A reader in Spain forwarded to me an article just published days ago, “Mitochondrial DNA variants correlate with symptoms in myalgic encephalomyelitis/chronic fatigue syndrome “. As expected, there was no outstanding results except for mtDNA (Mitochondrial DNA). mtDNA is inherited from the mother only, thus for some symptoms — a daughter’s symptoms may be the same as her mother in general.
The conclusions were
“We did not observe a significant association of mitochondrial DNA genome variation with either susceptibility or resistance to ME/CFS. We did not detect any significant difference in level of heteroplasmy between cases and controls. Using a cohort of 193 ME/CFS cases and 196 controls, at 5 % FDR we observed eight mtDNA SNPs to be associated with 16 symptom categories and three haplogroups associated with six symptom categories, suggesting that the mitochondrial genome of an individual with ME/CFS can affect the type and severity of particular symptoms.”
How to Check Yours!
I have reproduced the table 4 in the article and added a column showing my own SNPs below. For myself, the SNPs and symptoms were accurate! Below I explain how you can test your own DNA against this study.
|Nucleotide position||Symptomatic allele||p value||q value*||Symptom||Type||Survey||23AndMe||Click Below|
|150||T||0.000196||0.01373||Accomplished less emotional||–||SF-36||C||23 and me|
|150||T||8.94E-05||0.005944||Less time for work||–||SF-36||C|
|150||T||0.00048||0.03358||Didn’t work as carefully||–||SF-36||C|
|930||G||9.71E-05||0.006795||Difficulty performing work||–||SF-36||G||Match||23 and me|
|1719||A||3.80E-06||0.0002661||Inflammatory distress||Cluster||DePaul||G||23 and me|
|1719||A||6.54E-05||0.00458||Neuro inflammatory distress||Cluster||DePaul||G|
|1719||A||0.000161||0.01129||Sensitivity to bright lights||Distress||DePaul||G|
|1719||A||0.000301||0.02108||Sensitivity to bright lights||Frequency||DePaul||G|
|3010||A||0.000173||0.01208||Sleep in day, awake all night||Frequency||DePaul||G||23 and me|
|3010||A||0.000226||0.01582||Sleep in day, awake all night||Distress||DePaul||G|
|5147||G||0.001175||0.04114||Difficulty performing work||–||SF-36||G||Match||23 and me|
|16093||T||0.000206||0.0144||Accomplished less physical||–||SF-36||T||Match||23 and me|
|16223||T||0.00076||0.0266||Sensitivity to bright lights||Frequency||DePaul||C||23 and me|
|16223||T||0.000885||0.03098||Neuro inflammatory distress||Cluster||DePaul||C|
|16519||C||0.000125||0.008729||Gastrointestinal distress||Cluster||DePaul||T||23 and me|
- Log on to 23Andme.com
- Click the link on the far right after logging on
- A page will be rendered like the one shown below
Look at the Nucleotide position in the table and “Position” on this page.
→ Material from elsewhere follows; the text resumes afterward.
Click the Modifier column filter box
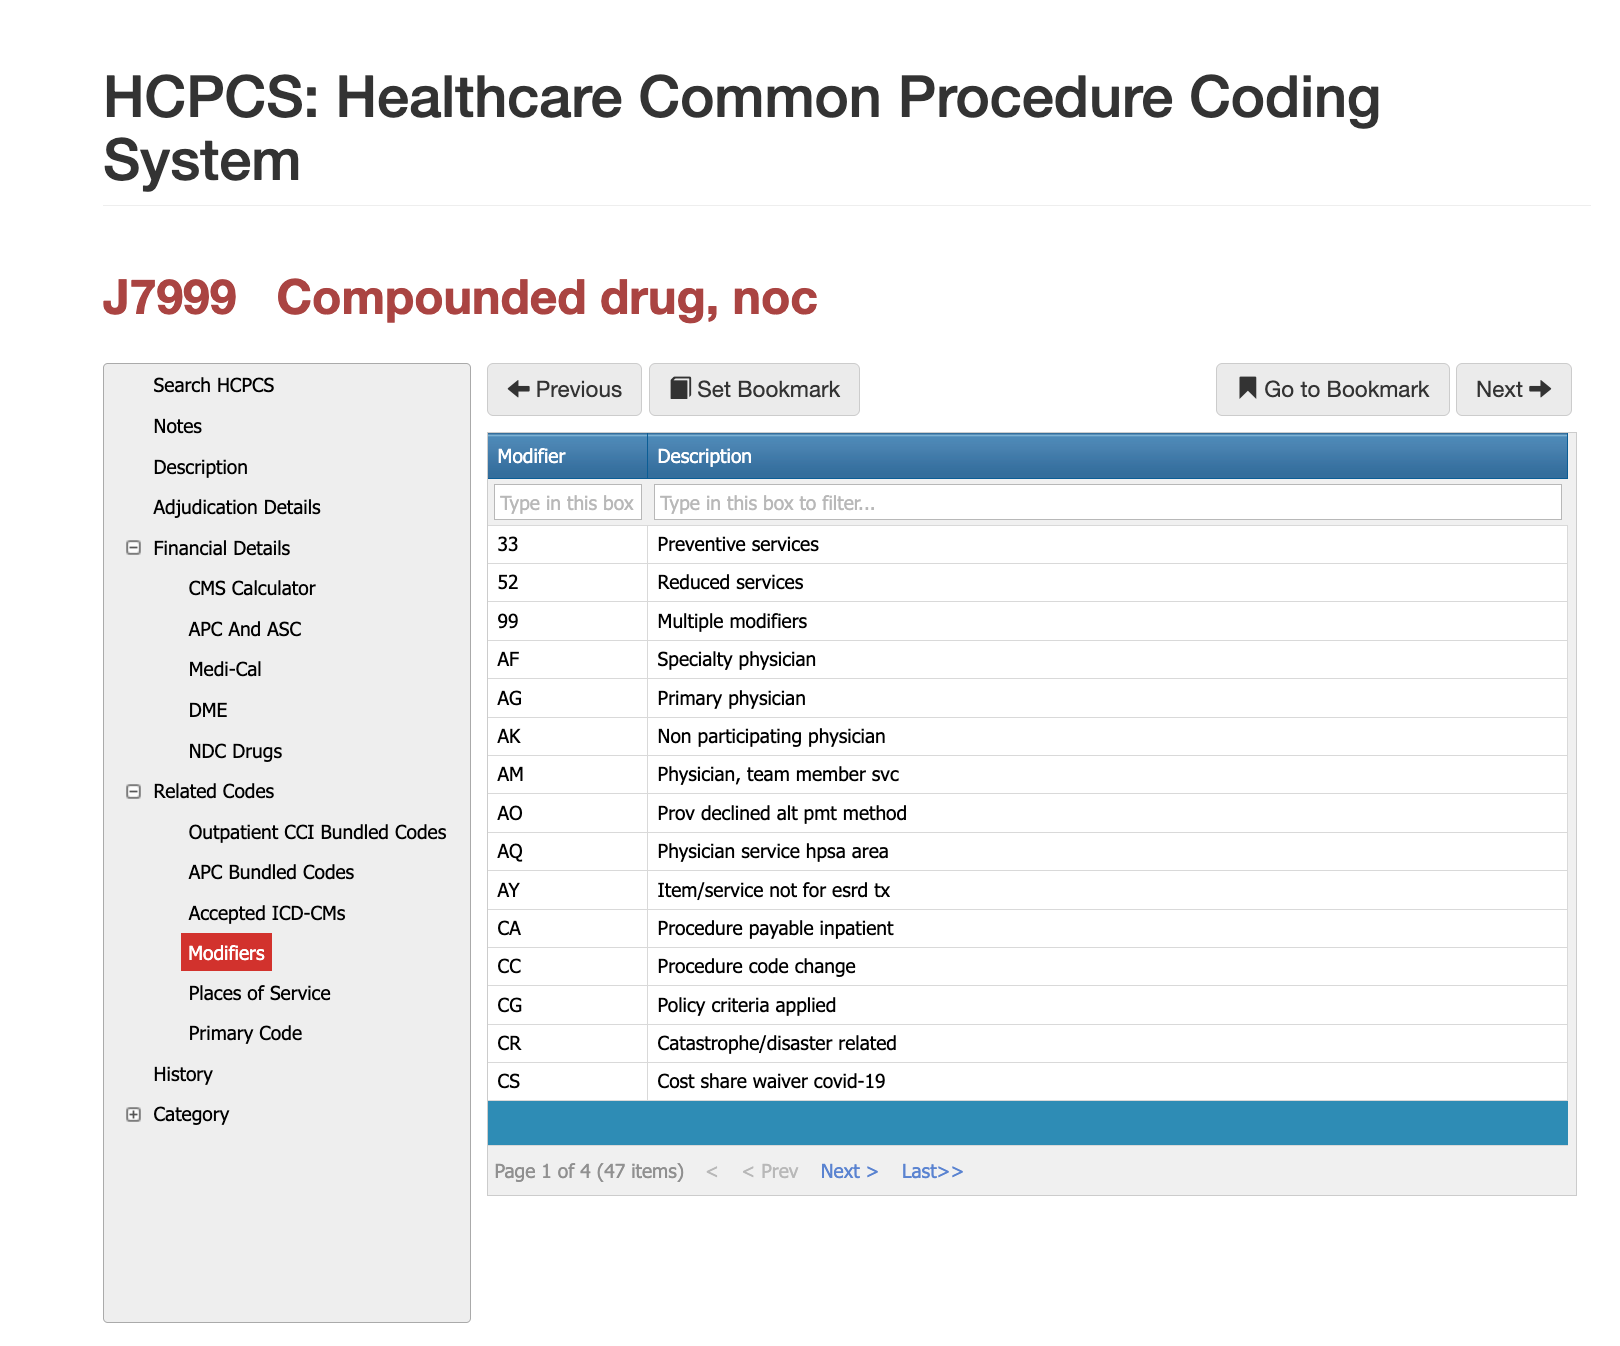 567,503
Then look to the right to see your value. I have a value of “C” which is not the same as the symptomatic allele — hence it is likely not a symptom for me (and it is not).
Haplogroup and Symptoms
“All of the significant associations were with symptoms related to joint pain, bloating, or “feeling dead” after exercise. Haplogroup J showed a protective effect against all metrics of joint pain and individuals belonging to haplogroup U reported less severe bloating and had lower bloating distress scores compared to other haplogroups. On the other hand, ME/CFS individuals with haplogroup H tended to be more susceptible to “feeling dead” after exercise than other haplogroups.”
I am in the R1 haplogroup so there was no findings for me.
The SNPs likely impacts how the body responds to shifts of the microbiome (effectively a chemical factory with many many chemicals) and are not a direct cause of the symptoms. The shifts are unique but with a lot of commonality — for example, some of these SNPs could be connected to D-Lactic Acidosis, a condition that could arise from many different bacteria in the microbiome.